Die AKW liefern sechs Prozent des deutschen Strombedarfs.

Vermutlich nur zum Teil. Aktuell sind noch drei AKW in Betrieb: in Lingen, in Neckarwestheim und in der Nähe von Landshut. Am 31. Dezember sollen sie abgeschaltet werden. Aktuell liefern sie etwa sechs Prozent des deutschen Strombedarfs.

Würde man die Stromproduktion mit Kernenergie ausweiten, könnte das zu niedrigeren Preisen an der Strombörse führen, sagt etwa Ökonom Manuel Frondel, Leiter des Kompetenzbereichs Umwelt und Ressourcen beim RWI in Essen. Denn die reinen Produktionskosten in AKW sind geringer sind als bei Gas oder Kohle.

Dazu kommt: Die Bundesregierung will verstärkt wieder Braun- und Steinkohlekraftwerke zur Absicherung der Versorgung ans Netz nehmen. Das ist deutlich klimaschädlicher als der vergleichsweise CO2-arme Strom aus Atomkraftwerken.

Das Bild zeigt einen Heizungsmonteur von hinten an einer Gastherme.

Die Gasknappheit können auch AKW nicht lösen.

Ein Hauptproblem können aber auch AKW nicht lösen: die Gasknappheit. Das meiste Gas hierzulande wird als Heizenergie benötigt. In der Industrie ebenso wie in Privathaushalten. Kernkraftwerke erzeugen zwar Strom, aber keine sinnvoll nutzbare Wärme. "Wir haben kein Stromproblem, sondern ein Wärmeproblem", sagt Energieökonomin Claudia Kemfert vom DIW.

Zwar könnten AKW helfen, Gas zu sparen – indem weniger für die Stromerzeugung verbrannt wird. Zwölf Prozent sind das aktuell. Doch nicht überall ist das möglich: "Ein großer Teil der Gaskraftwerke erzeugt auch Wärme, die für Fernwärmekunden in Ballungszentren eingesetzt wird", warnt Timm Kehler vom Branchenverband "Zukunft Gas". Diese "Kraft-Wärme-Kopplung" lasse sich nicht ohne weiteres ersetzen.

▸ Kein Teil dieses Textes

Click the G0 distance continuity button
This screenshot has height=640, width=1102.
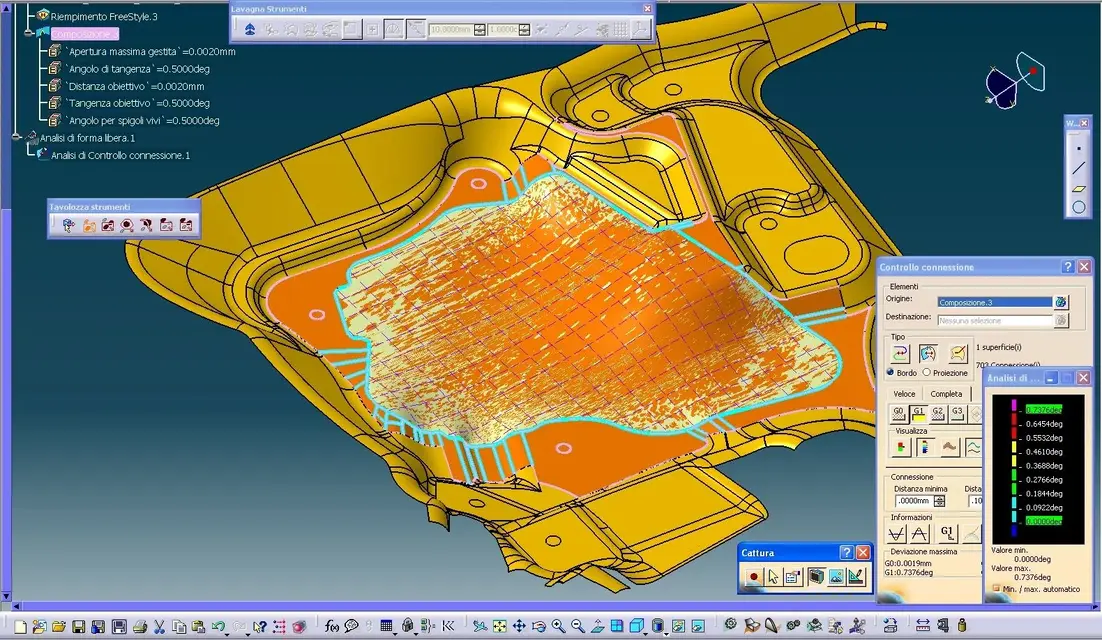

Auch das Bundeswirtschaftsministerium kam bei seiner Prüfung im März zum Ergebnis: "Mit Blick auf die aktuelle Gaskrise kann die Verlängerung der Laufzeiten also nur einen begrenzten Beitrag leisten."

Ist ein längerer Betrieb technisch möglich?

Relativ leicht möglich wäre es, die Meiler im Sommer in einer Art Sparbetrieb zu fahren. Dadurch würden die verwendeten Brennstäbe einige Monate länger, vermutlich bis in das Frühjahr reichen, heißt es in der Branche.

Für einen längeren Betrieb bräuchte es aber neue Brennstäbe. Die haben eine Vorlaufzeit von zwölf bis 18 Monaten, über die genaue Zeit streiten die Fachleute. RWE-Chef Markus Krebber betont zudem, dass die Brennelemente passend zu jedem Reaktortyp hergestellt werden müssen. Also nicht ohne Weiteres von der Stange gekauft werden können.

Das würde bedeuten: Zusätzlichen Strom könnten die AKW erst ab Herbst 2023 liefern. Vorausgesetzt, die Betreiber und Partnerfirmen können genug Personal finden – mit Blick auf das lange feststehende Auslaufen am 31. Dezember sind viele Verträge gekündigt oder Mitarbeiter in andere Jobs gewechselt.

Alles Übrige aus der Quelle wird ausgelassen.